Few feel the emptiness quite like Fanta Aw, AU’s vice president of campus life and inclusive excellence.
“I miss the heartbeat of the campus (on the quad) where I have the opportunity to run into students and see how they're doing and to engage them because I'm first and foremost an educator,” Aw said. “I miss the opportunities to interact with my colleagues to learn from them and for us to learn together. And I miss this notion of what it means to be in the community and have community in this way.”
AU is on track to have a semblance of normalcy, albeit with masks, this fall in large part because of the university’s investment in a mobile testing laboratory.
The mobile lab, which began testing in early March, can process more than 50,000 tests per week with a quick and accurate saliva-based test. But the lab won’t just aid in the return of AU students. Catholic University, Marymount University, and Gallaudet University joined the initiative. So did Baltimore City Public Schools, underscoring how AU’s work to confront challenges impacts the larger community.

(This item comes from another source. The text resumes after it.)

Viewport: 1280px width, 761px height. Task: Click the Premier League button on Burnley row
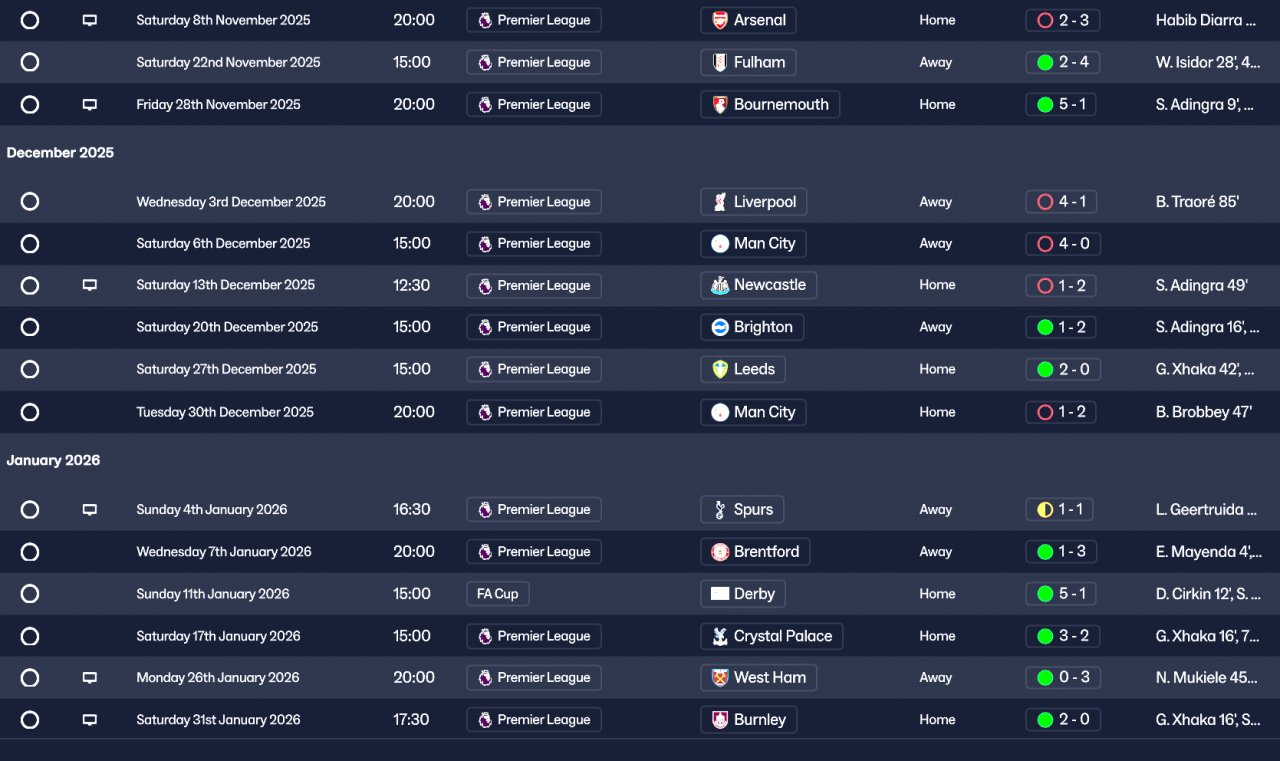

“What this means for the community is to have a robust testing program that allows us to increase testing capacity to do appropriate screening early enough so we can take the measures that we know are critical for containment,” Aw said. “So, this will help really with this other big part of the puzzle that we know is important. It means a safer community. It means responding to what we know from the science works.”
The COVID-19 readiness work is a massive undertaking. It requires cooperation from everyone, from the president to the leadership in the Office of Campus Life, from health ambassadors keeping the university safe to the AU community members accepting personal responsibility.
"The idea is universities should be problem-solving, finding solutions to critical issues of our time,” Aw said.
And finding those solutions is at the heart of "Challenge Accepted."